Selected extract:
################

Historic Evening by Arthur Rimbaud

Arthur Rimbaud, the genius behind Historic Evening, made a great impact on the surrealism movement and, moreover, he was a major figure in symbolism during the second half of the nineteenth century. Throughout his poetic career, Rimbaud developed his own particular poetic style and elaborated the theory of voyage, a program in which the poetic process functions as the vehicle of exploration of parallel realities.

From 1873, Arthur Rimbaud started writing prose poetry, which later was compiled in Les Illuminations. For many critics, Les Illuminations is Rimbaud’s most important work. This poetry collection maintains the themes of his previous poems (including the topic of revolt, fascination of elements, travel in the search for an ideal, etc.) but it experiments with new poetic structures, dissimilar terminology, and a dynamic punctuation. Les Illuminations was partly published in 1886 and the collection includes 42 texts. “Illuminations” is an English word that stands for colored engravings; specifically, colored plates, as Rimbaud wrote in his manuscript. The title was proposed by Paul Verlaine, who was at Rimbaud’s side during the composition of most of the poems of this collection.

Historic evening is the poem number 32 or 36 in Les Illuminations, depending on the edition. In his poetry, Rimbaud focuses on the evocative quality of words and the construction of rich sensory imagery. As the majority of the poems in Les Illuminations, Historic Evening is a prose poem. This means that the poem is written paragraphs rather than in verses, but preserving poetic characteristics such as imagery, language play and meter. The following version of Historic Evening was translated by A. S. Kline.

 

Historic Evening Analysis

First Paragraph

In whatever evening, for instance, the simple tourist retiring from our economic horrors finds himself, the hand of a master wakes the harpsichord of meadows; cards are played in the depths of the pond, mirror, evoker of queens and favourites; there are saints, sails, and threads of harmony, and legendary chromaticism in the sunset.

This first paragraph presents an extensive sentence. The opening of the poem situates the reader in a particular moment of the day, but with no specification of the date or of the hour in which the actions described take place (“In whatever evening”). The lyrical voice depicts the movements of the “simple tourist”, which are also undetermined, and how he/she wants to escape from “economic horrors”.  This figure, according to the lyrical voice, is able to discover several things which are listed in the sentence (“the hand of a master wakes the harpsichord of meadows;cards are okayed in the depths of the pond […] evoker of queens and favourites; there are saints, sails, and threads of harmony, and legendary chromaticism in the sunset”). These descriptions use greatly evocative words and build strong natural images, such as that of the pond and of the sunset. Thus, this first paragraph establishes this figure’s search over things he/she didn’t explore before.

 

Second Paragraph

He shudders at the passing of the hunts and the hordes. Drama drips on the platforms of turf. And the superfluity of the poor and the weak on these stupid levels!

This second paragraph continues the description of the exploration of the “simple tourist”. The “simple tourist” seems to fear “the hunts and the hordes”. On the next sentences, the lyrical voice will continue to use highly evocative language, as in the first paragraph. The “simple tourist” is still discovering things in this “whatever evening”. Notice the last sentence, and how this is a comment from the lyrical voice towards the understanding of the poor, the weak, and this “simple tourist”.

################

Record list:
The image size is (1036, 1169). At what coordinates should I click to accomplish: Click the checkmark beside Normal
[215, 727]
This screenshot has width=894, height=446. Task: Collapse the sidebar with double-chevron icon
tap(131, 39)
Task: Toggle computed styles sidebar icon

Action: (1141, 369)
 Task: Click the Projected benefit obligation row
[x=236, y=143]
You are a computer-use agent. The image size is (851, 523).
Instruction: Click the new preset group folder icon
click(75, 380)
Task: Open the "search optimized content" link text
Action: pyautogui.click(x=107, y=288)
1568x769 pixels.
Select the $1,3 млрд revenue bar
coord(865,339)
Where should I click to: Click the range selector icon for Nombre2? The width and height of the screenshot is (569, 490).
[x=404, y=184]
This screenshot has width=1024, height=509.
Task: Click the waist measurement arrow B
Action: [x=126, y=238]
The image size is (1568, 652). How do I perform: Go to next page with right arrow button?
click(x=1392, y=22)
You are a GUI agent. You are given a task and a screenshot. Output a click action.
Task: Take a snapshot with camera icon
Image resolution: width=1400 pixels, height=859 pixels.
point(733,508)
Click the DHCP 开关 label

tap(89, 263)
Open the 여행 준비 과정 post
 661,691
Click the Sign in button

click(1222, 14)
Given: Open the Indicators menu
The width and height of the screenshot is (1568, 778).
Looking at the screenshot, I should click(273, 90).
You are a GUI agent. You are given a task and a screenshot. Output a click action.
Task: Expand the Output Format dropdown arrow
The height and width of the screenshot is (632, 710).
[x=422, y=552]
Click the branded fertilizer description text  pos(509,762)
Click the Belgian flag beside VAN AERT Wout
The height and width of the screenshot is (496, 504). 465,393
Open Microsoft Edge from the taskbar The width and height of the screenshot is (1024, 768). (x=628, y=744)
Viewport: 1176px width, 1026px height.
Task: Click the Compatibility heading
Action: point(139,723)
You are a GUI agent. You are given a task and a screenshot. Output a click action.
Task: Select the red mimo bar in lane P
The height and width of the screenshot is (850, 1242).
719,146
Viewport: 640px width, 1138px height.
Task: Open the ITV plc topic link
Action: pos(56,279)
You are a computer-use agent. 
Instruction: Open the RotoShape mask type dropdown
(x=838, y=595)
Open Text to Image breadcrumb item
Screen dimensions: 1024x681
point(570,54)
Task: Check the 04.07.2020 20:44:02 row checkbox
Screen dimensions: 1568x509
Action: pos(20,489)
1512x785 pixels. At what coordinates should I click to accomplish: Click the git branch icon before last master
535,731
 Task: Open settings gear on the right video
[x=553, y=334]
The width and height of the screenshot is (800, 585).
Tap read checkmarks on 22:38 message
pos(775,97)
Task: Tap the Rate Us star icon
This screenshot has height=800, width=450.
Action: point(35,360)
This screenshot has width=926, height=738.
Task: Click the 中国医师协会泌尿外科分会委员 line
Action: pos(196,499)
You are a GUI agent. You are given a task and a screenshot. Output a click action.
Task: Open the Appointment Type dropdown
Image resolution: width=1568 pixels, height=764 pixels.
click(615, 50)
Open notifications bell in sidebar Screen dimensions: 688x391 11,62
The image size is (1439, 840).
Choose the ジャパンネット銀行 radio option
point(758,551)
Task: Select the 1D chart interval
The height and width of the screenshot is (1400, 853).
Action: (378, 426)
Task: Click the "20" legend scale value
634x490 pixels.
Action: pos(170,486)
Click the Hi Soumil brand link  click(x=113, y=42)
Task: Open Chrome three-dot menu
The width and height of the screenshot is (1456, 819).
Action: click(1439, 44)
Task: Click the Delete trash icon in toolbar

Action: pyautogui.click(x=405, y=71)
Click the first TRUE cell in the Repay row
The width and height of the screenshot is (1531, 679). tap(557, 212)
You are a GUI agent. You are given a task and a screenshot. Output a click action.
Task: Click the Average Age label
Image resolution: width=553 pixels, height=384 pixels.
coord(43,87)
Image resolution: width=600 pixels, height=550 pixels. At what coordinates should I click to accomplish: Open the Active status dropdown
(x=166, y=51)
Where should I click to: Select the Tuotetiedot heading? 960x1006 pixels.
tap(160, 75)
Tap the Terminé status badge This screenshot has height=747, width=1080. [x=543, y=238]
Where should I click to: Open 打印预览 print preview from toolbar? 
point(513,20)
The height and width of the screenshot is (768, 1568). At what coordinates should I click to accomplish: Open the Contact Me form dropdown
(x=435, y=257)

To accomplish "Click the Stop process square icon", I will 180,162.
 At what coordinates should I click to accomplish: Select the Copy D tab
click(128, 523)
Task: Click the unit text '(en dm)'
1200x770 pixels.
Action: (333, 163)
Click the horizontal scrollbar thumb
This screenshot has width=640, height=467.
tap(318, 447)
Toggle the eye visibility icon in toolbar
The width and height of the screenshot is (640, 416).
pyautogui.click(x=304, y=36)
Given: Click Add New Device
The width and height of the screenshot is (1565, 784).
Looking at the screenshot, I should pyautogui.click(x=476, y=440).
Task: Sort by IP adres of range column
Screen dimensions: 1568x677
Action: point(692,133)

################

Problem details:
Pick up the essay on Rimbaud's "Historic Evening" above after its last sentence and continue it in the same manner.

Result for this task:
 

Third Paragraph

To his slave’s eye, Germany towers upwards toward moons; Tartar deserts light up; ancient revolts foment at the heart of the Celestial Empire; along the stairways and armchairs of rocks a little world, pale and flat, is to be built. Then a ballet of known seas and nights; chemistry without virtue, and impossible melodies.

This third paragraph focuses on strong images that appear to the “simple tourist”. This figure sees a vision of the world and how it works. The figure, with his “slave’s eye” and “retiring from economic horrors”, sees diverse groups of people. The construction of the first sentence is similar to that of the first paragraph: the figure is mentioned in a certain circumstance and there is an enumeration of the visions he/she has. Notice that the words are greatly evocative and they build a strong imagery that continues with the theme used in the previous paragraphs.

 

Fourth Paragraph

The same bourgeois magic wherever the packet-boat deposits us! The most elementary physicist feels it is no longer to possible to submit oneself to this personal atmosphere, this fog of physical remorse, observation of which is already an affliction.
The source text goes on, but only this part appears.